+++ RECORDS FOR THIS TASK +++

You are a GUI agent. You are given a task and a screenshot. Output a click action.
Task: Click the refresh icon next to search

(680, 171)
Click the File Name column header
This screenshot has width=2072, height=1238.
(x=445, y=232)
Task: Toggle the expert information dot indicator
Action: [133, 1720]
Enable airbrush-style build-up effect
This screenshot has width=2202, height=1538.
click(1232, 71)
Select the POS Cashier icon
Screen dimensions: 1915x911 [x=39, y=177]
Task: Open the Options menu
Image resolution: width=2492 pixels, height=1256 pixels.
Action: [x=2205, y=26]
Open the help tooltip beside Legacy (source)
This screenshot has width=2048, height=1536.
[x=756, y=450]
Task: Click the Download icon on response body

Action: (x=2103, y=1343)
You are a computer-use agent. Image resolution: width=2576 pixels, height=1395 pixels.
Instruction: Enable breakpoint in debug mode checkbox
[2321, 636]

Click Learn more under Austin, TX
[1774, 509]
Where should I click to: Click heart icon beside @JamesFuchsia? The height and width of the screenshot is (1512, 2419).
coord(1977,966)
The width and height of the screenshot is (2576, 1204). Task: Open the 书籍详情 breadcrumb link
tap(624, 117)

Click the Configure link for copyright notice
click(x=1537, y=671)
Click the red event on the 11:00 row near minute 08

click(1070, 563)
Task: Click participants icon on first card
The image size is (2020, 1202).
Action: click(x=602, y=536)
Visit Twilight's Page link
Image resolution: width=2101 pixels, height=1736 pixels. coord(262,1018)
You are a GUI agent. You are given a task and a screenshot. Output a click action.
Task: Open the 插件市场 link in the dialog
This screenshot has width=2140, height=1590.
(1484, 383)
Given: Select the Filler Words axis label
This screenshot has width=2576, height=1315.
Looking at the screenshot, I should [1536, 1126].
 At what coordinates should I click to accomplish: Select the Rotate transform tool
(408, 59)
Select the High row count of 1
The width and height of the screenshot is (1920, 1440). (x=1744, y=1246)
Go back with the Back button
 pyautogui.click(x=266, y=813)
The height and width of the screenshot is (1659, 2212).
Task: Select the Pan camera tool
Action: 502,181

+++

§ **WHAT YOU SHOULD DO**:
An exact copy of all the entries is the required answer.

§ **ANSWER BOX**:
You are a GUI agent. You are given a task and a screenshot. Output a click action.
Task: Click the refresh icon next to search

(680, 171)
Click the File Name column header
This screenshot has width=2072, height=1238.
(x=445, y=232)
Task: Toggle the expert information dot indicator
Action: [133, 1720]
Enable airbrush-style build-up effect
This screenshot has width=2202, height=1538.
click(1232, 71)
Select the POS Cashier icon
Screen dimensions: 1915x911 [x=39, y=177]
Task: Open the Options menu
Image resolution: width=2492 pixels, height=1256 pixels.
Action: [x=2205, y=26]
Open the help tooltip beside Legacy (source)
This screenshot has width=2048, height=1536.
[x=756, y=450]
Task: Click the Download icon on response body

Action: (x=2103, y=1343)
You are a computer-use agent. Image resolution: width=2576 pixels, height=1395 pixels.
Instruction: Enable breakpoint in debug mode checkbox
[2321, 636]

Click Learn more under Austin, TX
[1774, 509]
Where should I click to: Click heart icon beside @JamesFuchsia? The height and width of the screenshot is (1512, 2419).
coord(1977,966)
The width and height of the screenshot is (2576, 1204). Task: Open the 书籍详情 breadcrumb link
tap(624, 117)

Click the Configure link for copyright notice
click(x=1537, y=671)
Click the red event on the 11:00 row near minute 08

click(1070, 563)
Task: Click participants icon on first card
The image size is (2020, 1202).
Action: click(x=602, y=536)
Visit Twilight's Page link
Image resolution: width=2101 pixels, height=1736 pixels. coord(262,1018)
You are a GUI agent. You are given a task and a screenshot. Output a click action.
Task: Open the 插件市场 link in the dialog
This screenshot has width=2140, height=1590.
(1484, 383)
Given: Select the Filler Words axis label
This screenshot has width=2576, height=1315.
Looking at the screenshot, I should [1536, 1126].
 At what coordinates should I click to accomplish: Select the Rotate transform tool
(408, 59)
Select the High row count of 1
The width and height of the screenshot is (1920, 1440). (x=1744, y=1246)
Go back with the Back button
 pyautogui.click(x=266, y=813)
The height and width of the screenshot is (1659, 2212).
Task: Select the Pan camera tool
Action: 502,181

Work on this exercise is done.